Indicators definitions

Cycle time

The time taken from when a team starts working on a task until it’s ready for delivery (e.g., code merged and tested and in production).

Lead time

The total duration from a request being made (e.g., ticket created) until it’s delivered to the user (e.g., deployed to production).

Time To PR

The interval between starting work on a task and submitting it for review via a pull request.

Stocks

This is the history of Work In progress (WIP) stocks. It is the number of tasks that are in each status at any given time.

It's recalculated backwards so you can vizualize the history of WIP stocks.

The stocks are :

  • Red Bin for bugs
  • Development process steps :
    • Waiting to Production
    • In QA
    • In Review
    • In Development
    • In Ready
    • In Backlog

The development process steps are here to visualize the stock distribution and to find bottlenecks.
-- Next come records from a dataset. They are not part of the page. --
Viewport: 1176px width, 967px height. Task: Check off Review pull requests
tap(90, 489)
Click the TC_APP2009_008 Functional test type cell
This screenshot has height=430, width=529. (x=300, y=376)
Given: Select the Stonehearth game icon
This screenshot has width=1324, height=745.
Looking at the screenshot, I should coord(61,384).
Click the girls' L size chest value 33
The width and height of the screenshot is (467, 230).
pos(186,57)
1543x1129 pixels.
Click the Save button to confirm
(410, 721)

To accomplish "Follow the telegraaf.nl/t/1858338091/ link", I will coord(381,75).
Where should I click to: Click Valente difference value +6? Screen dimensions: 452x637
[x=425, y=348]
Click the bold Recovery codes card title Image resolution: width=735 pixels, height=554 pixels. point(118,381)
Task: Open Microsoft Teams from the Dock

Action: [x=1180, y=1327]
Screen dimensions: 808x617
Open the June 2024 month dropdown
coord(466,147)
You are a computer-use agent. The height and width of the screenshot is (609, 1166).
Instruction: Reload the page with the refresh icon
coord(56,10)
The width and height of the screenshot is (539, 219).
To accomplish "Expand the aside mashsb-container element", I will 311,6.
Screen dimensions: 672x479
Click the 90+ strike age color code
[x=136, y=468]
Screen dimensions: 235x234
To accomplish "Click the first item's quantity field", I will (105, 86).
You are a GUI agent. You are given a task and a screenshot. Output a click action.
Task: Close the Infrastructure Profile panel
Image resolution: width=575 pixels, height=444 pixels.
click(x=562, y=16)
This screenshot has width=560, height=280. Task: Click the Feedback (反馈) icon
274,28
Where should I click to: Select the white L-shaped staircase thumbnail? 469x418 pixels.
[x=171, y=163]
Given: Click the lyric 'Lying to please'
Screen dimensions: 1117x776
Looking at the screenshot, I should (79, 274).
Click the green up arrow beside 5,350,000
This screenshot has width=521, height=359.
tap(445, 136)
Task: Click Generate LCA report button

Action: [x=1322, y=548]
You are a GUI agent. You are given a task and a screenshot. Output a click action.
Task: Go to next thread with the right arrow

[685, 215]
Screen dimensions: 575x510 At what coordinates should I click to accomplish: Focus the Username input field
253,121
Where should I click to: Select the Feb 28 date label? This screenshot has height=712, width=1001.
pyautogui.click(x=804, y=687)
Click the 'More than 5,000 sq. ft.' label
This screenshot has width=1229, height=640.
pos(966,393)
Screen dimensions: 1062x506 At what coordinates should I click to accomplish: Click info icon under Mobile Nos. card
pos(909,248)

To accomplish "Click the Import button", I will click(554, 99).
It should be analyzed in a *pull way (Production ==> QA ==> Review ==> Development ==> Ready ==> Backlog).

Throughput Control Chart

The measurable output rate of a system over time, analyzed within statistically defined boundaries—Lower Control Limit (LCL) and Upper Control Limit (UCL)—to distinguish normal variation (common causes) from anomalies (special causes) requiring intervention.

More information here : https://deming.org/a-beginners-guide-to-control-charts/

Change Request count per week (stacked by repo)

Basic indicator to identify Change request event per week on pull requests.

Cloud Spending Follow-Up

Tracks cloud infrastructure spending over time from Azure and GCP. Two visualizations are provided:

  • Overall costs per month: Shows total spending per cloud provider (Azure & GCP) aggregated monthly.
  • Per service/group costs per month: Shows spending breakdown by logical groups (preferred) or by individual services, as configured in config.yml.
  • Compared service groups per month: Shows a side-by-side comparison of two or more service groups (e.g., Old Platform vs New Platform), as configured in config.yml.

This helps identify cost trends, compare spending across providers, and track specific services that contribute most to cloud expenses.

How to run - user mode

Prequisites

Environment variables:

  • GITHUB_TOKEN: a GitHub token with read access to the organization (required for GitHub data)
  • CONFIG_PATH: (optional) path to config.yml (defaults to ./config.yml)

Cloud Spending (optional, only needed for --cloudspending scope):

  • AZURE_SUBSCRIPTION_ID: Azure subscription ID (supports multiple subscriptions separated by commas, e.g., sub-id-1,sub-id-2)
  • AZURE_TENANT_ID: Azure AD tenant ID
  • AZURE_CLIENT_ID: Azure service principal client ID
  • AZURE_CLIENT_SECRET: Azure service principal client secret
  • GCP_PROJECT_ID: GCP project ID
  • GCP_BILLING_ACCOUNT: GCP billing account ID (format: billingAccounts/XXXXXX-XXXXXX-XXXXXX)
  • GCP_SERVICE_ACCOUNT_JSON: GCP service account JSON key (as a string or path to JSON file)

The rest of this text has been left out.